Williams, you ask? Robin Williams? Didn’t the late actor win an Oscar for “Good Will Hunting” and was nominated three other times? Yes, the very same. But also the actor who, sadly, scored a Razzie hat trick, for “Jakob the Liar,” “Bicentennial Man” and “Death to Smoochy.” All of the nominations from that ignoble prize came in the 2000′s, within the field of study, while many of the Oscar-decorated works fell before it.
On the actress side, Heather Graham, Radha Mitchell and Kathy Bates took slots three to five. Bates would seem a surprise in her own right: she’s been nominated for an Oscar on three occasions, and even won best actress, for “Misery.” But in recent years she also has acted in a host of…less estimable fare. “You May Not Kiss The Bride.” “The Great Gilly Hopkins.” “P.S. I Love You.”

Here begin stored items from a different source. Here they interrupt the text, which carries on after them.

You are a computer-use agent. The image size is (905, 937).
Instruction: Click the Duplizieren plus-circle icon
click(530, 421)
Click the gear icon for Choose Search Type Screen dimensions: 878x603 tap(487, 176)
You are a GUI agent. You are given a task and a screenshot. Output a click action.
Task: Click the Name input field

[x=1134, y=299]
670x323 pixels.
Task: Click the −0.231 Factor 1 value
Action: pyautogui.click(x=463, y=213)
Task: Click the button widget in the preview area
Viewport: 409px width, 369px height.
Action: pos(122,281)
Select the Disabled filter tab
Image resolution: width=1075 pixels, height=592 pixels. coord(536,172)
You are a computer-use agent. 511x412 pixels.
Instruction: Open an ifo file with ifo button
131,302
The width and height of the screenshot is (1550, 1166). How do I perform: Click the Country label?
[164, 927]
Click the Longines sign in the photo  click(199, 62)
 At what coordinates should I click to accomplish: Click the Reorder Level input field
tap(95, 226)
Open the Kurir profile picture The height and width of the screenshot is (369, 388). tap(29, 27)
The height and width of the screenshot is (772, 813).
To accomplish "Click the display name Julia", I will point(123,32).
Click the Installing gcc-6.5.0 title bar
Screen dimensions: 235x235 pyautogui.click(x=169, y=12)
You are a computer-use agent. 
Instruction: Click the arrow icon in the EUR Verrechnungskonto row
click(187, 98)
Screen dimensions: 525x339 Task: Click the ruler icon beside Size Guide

P.S. Butler was also in that film.
P.P.S. Bates, like Alba and Biel, was in “Valentine’s Day.”
And Butler and Biel themselves co-starred in “Playing for Keeps,” a soccer romantic dramedy with a Metacritic score of 27. Badness is a community.
If you’re wondering, why Alba? Really, why? Well, her movies make it so. She has just a single film, among the dozens she’s made, that was reviewed positively by critics. That was “Sin City,” in 2005. And she has a whole bunch under the low water-mark of 35, including some lesser-remembered fare like “Some kind of Beautiful,” “Idle Hands,” Meet Bill” and “The Love Guru.”
Another movie I’ve seen from this piece is “Idle Hands.” I thought it was reasonably clever, particularly Seth Green as a talking corpse. It’s not “Gone with the Wind,” but it was at least entertaining, particularly this scene:
The lesson is that, while working may be good for the bank account and the acting muscles, it can really drag your average down. (Barnes acknowledged that, since there are generally more badly reviewed movies than good ones, the survey can be punitive to those who work more.)
See Shatner, William.
Of course, an actor can give a good performance in a bad movie too — sometimes their performance looks better in a bad movie, rising above the tripe that surrounds
The study also underlined a gender gap: on the top-15 list of actresses are well-regarded performers including Amanda Seyfried, Dakota Fanning and Jennifer Aniston. That speaks to how hard it can be even for talented actresses to get good roles, Barnes said, and also to the fact that there are more roles for men in general, which allowed A-list male names to be sheltered in ways top females were not.
That said, plenty of men considered at the top of their field don’t fare so well either. “I have to say, I was surprised Robert De Niro wasn’t in the top 15,” said Barnes of the actor who has been known to take a “Dirty Grandpa” or “The Intern” in and around his seven Oscar-nominated turns.
As it turns out, De Niro isn’t on that top-15 list but still doesn’t do great — he finishes in 27th. Ahead of him on are other award-decorated performers with a reputation for making…ecumenical choices: Nicolas Cage in 17th, Bruce Willis in 18th.
And since you’re about to ask: Adam Sandler finishes high (or is it low). He lands in sixth place with a score of 40.1.
Of course for every 10 bad movies, there’s a good one raising the stock of a performer. That’s why Verve also looked at the highest-rated actors: Carey Mulligan and Sally Hawkins were tops among women with 72.8 and 69.2 Metacritic scores, no surprise to those who’ve watched them turn out one award-worthy performance after another, from “An Education” to “The Shape of Water.”
The highest-ranked men? Adam Driver and Leonardo DiCaprio, with 71.7 and 69.3.
So the lesson of all this might be: see the movies with those actors. Or that before accepting a role, Jessica Alba and Mike Epps should make sure Adam Driver and Carey Mulligan are reading the scripts too.